A Foundation was set up in his memory, and Carrington is doing his bit to help raise £3 million, which will secure Garsington’s future and provide bursaries for promising artists. So far, £400,000 has been raised. ‘Asking people for money is embarrassing. I’m not very good at it’ - but Garsington thinks otherwise. ‘He is undoubtedly the most alert, lively and active member we have,’ says the Head of Development. ‘If you give him a problem he’ll come up with a solution - almost in a military way, with great precision, good humour and tremendous energy. He doesn’t like to be defeated.’

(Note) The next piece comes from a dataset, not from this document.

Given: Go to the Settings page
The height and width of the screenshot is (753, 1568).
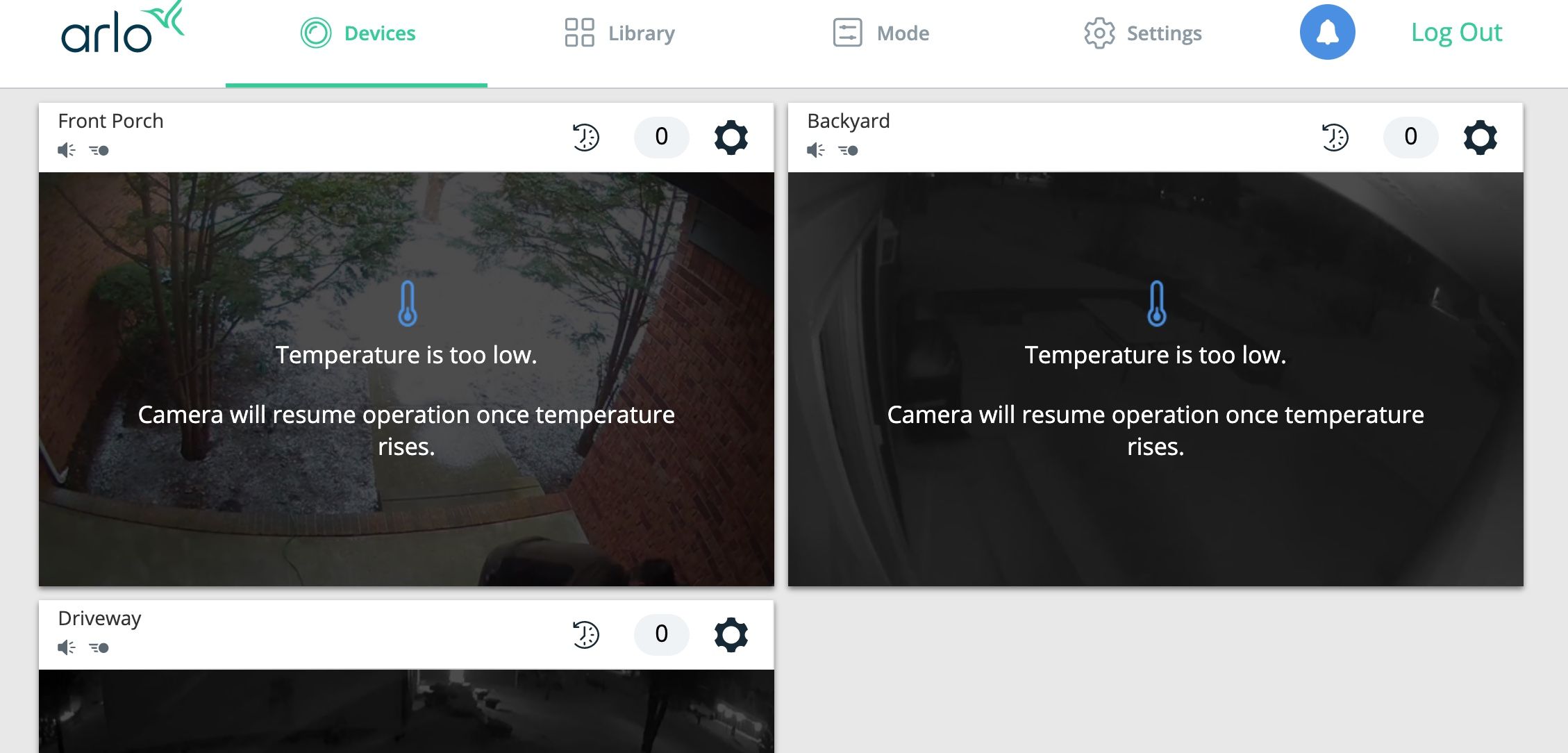Looking at the screenshot, I should [x=1143, y=33].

A steely determination to succeed and be in control is smoothed by great charm, intelligence and sensitivity. Hurd described Carrington’s wit and half- pretended pessimism as personal weapons, but Carrington himself thinks people need to be ‘stroked’ - in the gentler sense of the word. His modus vivendi is diplomacy, courtesy and communication.
Carrington heads a large family, with five great-grandchildren. None of his descendants has gone into politics, although ‘they’re quite good at grumbling!’ His own grumble is that there’s no brake on a government with a large majority. ‘The Commons won’t be, because they don’t want to lose their seats; the Lords is feeble; the Cabinet’s no good because the PM can sack them; the Conservative Party was hopeless, and the only opposition is the media... It doesn’t matter what they do about reform of the Lords - they’ve made such a mess of it.’ The first Lord Carrington, Robert Smith, was a banker who gave financial advice to his prime minister, William Pitt the Younger. Pitt elevated him to the Lords, and it is said that Smith later helped bail Pitt out of his personal debts. Carrington doesn’t believe this, and says his great-great-grandfather was a man of‘utter integrity’. He has a simple solution to the current loans-for-peerages scandal. ‘The easiest way of stopping people buying peerages is to stop them calling themselves Lord. Call them senators or something.’
As he sits with a snoozing Edward Heath in his lap, the sixth Baron Carrington is philosophical about the future. ‘During the three-day week  and all that, one really thought the country was on the verge of some kind of catastrophe...
But nothing is ever as awful as it seems to be at the time. It’s quite a good lesson.’